*** Opening SOURCE RECORDS ***

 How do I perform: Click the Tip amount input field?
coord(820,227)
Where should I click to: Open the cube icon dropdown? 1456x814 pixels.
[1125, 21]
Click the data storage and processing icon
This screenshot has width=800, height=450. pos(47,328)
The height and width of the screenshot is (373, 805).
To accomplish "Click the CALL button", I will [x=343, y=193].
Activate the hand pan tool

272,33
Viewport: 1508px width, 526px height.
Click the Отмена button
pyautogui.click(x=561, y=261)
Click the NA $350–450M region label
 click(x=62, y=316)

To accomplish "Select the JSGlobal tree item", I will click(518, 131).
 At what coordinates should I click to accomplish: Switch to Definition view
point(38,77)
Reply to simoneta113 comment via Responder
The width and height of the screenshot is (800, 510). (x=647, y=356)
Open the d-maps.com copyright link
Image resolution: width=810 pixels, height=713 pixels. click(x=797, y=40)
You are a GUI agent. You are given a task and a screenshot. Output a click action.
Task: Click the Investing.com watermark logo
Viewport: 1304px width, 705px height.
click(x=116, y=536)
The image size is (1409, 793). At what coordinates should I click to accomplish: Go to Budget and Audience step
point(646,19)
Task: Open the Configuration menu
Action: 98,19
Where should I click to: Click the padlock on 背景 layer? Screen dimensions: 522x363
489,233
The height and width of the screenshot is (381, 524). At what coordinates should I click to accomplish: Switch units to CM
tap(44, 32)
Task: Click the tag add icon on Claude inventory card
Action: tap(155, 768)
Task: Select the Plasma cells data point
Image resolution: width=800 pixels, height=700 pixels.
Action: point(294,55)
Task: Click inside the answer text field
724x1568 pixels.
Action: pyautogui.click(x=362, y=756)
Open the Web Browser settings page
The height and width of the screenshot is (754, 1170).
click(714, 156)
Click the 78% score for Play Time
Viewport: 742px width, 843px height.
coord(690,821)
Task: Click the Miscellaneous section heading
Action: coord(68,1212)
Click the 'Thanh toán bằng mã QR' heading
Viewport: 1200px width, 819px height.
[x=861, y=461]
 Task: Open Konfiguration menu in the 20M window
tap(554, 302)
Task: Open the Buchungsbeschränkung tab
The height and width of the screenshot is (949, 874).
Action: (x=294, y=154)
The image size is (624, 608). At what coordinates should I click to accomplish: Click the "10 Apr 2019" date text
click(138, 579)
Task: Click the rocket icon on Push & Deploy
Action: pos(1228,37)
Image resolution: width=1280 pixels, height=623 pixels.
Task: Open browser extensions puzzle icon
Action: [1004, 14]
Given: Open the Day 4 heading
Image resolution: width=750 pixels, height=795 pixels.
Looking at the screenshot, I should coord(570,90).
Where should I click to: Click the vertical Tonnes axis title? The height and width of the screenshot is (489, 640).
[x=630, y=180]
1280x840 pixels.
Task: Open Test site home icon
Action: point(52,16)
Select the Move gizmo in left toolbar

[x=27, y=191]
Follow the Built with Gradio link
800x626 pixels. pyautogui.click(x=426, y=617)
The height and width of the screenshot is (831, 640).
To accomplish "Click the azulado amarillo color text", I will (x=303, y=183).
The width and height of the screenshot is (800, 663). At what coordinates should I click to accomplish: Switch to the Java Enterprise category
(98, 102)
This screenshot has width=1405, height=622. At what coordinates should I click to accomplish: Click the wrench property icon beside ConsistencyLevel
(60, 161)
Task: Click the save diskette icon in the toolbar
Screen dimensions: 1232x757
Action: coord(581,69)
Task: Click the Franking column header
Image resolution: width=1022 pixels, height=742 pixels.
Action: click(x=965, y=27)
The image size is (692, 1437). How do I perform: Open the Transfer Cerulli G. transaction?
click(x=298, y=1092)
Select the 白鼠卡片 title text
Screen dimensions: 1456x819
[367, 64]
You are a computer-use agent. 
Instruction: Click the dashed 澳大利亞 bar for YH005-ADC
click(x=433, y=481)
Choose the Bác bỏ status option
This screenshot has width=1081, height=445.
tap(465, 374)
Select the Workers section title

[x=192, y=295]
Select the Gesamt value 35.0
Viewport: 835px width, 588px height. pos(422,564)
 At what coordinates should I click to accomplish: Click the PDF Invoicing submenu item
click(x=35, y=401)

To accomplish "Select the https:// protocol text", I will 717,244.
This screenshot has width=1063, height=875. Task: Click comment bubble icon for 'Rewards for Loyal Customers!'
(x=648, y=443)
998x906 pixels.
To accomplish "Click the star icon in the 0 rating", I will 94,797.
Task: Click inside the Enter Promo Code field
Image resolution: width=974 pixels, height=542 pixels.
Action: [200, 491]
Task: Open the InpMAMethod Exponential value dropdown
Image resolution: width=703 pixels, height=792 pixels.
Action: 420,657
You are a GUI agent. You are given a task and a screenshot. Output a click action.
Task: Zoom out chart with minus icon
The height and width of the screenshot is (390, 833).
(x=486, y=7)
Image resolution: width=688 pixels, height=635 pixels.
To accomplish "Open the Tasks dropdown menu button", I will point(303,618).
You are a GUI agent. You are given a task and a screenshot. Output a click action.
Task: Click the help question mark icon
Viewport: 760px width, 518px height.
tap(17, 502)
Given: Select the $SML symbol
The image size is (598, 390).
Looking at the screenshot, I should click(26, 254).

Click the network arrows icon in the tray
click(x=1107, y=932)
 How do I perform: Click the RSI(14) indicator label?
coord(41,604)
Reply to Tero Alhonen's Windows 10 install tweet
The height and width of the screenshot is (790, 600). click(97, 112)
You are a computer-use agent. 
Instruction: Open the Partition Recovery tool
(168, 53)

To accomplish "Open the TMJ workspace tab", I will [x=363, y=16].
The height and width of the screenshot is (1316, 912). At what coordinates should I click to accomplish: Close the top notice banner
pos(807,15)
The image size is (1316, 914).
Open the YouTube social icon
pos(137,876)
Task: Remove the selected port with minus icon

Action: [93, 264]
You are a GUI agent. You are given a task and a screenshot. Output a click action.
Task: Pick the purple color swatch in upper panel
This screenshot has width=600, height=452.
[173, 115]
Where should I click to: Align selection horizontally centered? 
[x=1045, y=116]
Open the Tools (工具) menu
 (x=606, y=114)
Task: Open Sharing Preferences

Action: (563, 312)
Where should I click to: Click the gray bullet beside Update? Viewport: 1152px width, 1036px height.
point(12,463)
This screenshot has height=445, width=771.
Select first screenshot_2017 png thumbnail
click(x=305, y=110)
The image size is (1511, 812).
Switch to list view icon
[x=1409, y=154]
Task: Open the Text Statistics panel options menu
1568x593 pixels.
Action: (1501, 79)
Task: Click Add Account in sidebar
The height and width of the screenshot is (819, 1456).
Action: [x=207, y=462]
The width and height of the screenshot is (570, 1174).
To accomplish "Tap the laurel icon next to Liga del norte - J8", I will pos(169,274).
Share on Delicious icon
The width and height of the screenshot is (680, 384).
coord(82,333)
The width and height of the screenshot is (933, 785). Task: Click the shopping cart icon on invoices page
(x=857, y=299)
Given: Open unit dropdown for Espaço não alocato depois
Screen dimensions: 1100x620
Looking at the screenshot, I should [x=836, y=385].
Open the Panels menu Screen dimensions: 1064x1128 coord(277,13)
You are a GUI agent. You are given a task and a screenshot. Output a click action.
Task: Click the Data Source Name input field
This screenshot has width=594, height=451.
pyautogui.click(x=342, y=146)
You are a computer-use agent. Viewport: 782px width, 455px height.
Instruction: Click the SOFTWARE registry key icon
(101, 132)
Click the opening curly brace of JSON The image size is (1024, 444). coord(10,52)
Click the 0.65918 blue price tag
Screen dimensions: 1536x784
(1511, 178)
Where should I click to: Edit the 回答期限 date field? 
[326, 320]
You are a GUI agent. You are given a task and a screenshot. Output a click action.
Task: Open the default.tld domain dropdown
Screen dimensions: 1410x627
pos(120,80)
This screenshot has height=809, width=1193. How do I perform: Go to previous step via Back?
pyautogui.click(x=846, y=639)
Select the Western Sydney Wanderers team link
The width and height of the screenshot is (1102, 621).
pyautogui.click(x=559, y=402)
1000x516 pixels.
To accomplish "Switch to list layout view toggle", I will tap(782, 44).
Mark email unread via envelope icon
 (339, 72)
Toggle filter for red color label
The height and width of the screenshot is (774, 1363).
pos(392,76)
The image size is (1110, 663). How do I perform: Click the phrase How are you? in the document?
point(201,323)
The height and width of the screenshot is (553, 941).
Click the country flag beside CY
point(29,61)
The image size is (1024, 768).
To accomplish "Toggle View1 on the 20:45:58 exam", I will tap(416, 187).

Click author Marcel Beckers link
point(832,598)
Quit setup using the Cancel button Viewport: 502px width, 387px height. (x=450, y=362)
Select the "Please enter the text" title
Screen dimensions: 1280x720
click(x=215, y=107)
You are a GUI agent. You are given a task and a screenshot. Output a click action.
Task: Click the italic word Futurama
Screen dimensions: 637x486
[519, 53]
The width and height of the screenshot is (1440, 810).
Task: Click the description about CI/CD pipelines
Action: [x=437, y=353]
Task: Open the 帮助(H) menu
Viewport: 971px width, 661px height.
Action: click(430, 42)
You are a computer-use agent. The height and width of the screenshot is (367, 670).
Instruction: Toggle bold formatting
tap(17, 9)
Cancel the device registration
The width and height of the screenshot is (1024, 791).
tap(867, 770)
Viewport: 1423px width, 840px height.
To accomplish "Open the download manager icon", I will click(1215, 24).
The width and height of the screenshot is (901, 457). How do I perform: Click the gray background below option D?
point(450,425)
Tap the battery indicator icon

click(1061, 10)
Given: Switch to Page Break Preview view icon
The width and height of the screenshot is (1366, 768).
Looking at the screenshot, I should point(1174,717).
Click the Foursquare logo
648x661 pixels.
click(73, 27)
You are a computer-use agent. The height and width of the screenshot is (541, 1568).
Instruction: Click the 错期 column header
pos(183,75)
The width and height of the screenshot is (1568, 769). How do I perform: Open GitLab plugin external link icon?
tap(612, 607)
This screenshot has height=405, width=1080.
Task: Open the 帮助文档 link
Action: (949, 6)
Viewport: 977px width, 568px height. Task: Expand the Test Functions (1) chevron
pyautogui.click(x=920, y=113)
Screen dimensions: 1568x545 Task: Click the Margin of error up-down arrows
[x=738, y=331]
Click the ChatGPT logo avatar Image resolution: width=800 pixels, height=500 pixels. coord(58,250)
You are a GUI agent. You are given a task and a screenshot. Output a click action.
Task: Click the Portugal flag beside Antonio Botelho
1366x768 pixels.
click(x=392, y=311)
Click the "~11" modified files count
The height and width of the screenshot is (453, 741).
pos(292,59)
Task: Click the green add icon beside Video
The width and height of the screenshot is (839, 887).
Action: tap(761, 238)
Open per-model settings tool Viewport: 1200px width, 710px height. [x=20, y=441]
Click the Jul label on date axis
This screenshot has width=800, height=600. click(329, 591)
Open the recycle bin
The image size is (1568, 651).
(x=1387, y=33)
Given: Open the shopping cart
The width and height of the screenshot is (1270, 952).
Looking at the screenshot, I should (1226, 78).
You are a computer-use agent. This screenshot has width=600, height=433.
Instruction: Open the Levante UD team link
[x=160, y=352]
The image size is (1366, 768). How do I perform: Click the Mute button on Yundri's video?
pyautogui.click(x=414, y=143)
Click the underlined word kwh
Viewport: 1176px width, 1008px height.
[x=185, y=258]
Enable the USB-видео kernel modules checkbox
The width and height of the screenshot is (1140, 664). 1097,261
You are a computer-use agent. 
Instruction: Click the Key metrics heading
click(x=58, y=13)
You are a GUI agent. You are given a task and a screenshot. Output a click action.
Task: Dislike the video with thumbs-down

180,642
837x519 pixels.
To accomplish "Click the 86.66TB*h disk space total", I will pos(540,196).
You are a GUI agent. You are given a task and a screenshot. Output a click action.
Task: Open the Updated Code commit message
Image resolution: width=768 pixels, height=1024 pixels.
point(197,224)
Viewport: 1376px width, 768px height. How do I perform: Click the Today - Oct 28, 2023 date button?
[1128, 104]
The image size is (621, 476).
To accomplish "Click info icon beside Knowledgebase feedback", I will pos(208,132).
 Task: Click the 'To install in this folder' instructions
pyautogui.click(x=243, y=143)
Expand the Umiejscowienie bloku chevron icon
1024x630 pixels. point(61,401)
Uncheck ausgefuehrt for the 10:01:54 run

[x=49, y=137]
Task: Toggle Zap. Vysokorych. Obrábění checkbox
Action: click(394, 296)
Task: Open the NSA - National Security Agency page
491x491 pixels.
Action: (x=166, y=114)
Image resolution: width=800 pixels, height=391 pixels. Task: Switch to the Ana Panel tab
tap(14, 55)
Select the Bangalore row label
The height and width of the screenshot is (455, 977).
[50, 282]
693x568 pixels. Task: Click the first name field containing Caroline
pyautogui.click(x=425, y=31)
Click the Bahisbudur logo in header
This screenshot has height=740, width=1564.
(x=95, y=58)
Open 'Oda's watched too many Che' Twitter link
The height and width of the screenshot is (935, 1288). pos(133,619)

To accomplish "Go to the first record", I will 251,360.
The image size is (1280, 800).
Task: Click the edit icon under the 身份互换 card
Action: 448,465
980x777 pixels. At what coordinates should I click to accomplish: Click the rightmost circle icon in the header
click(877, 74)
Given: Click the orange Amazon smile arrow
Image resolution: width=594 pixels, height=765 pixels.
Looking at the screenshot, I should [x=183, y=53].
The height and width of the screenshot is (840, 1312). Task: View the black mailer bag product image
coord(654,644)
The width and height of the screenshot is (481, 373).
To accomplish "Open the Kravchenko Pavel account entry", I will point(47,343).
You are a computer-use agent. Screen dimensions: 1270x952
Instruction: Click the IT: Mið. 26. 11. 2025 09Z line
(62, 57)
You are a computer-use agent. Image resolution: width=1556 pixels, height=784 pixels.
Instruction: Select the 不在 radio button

*** Closing SOURCE RECORDS ***

§ **PROBLEM DETAILS**: Copy out every line of the data in which the word "color" is found.

§ **SOLUTION TO THIS PROBLEM**:
To accomplish "Click the azulado amarillo color text", I will (x=303, y=183).
Task: Pick the purple color swatch in upper panel
Toggle filter for red color label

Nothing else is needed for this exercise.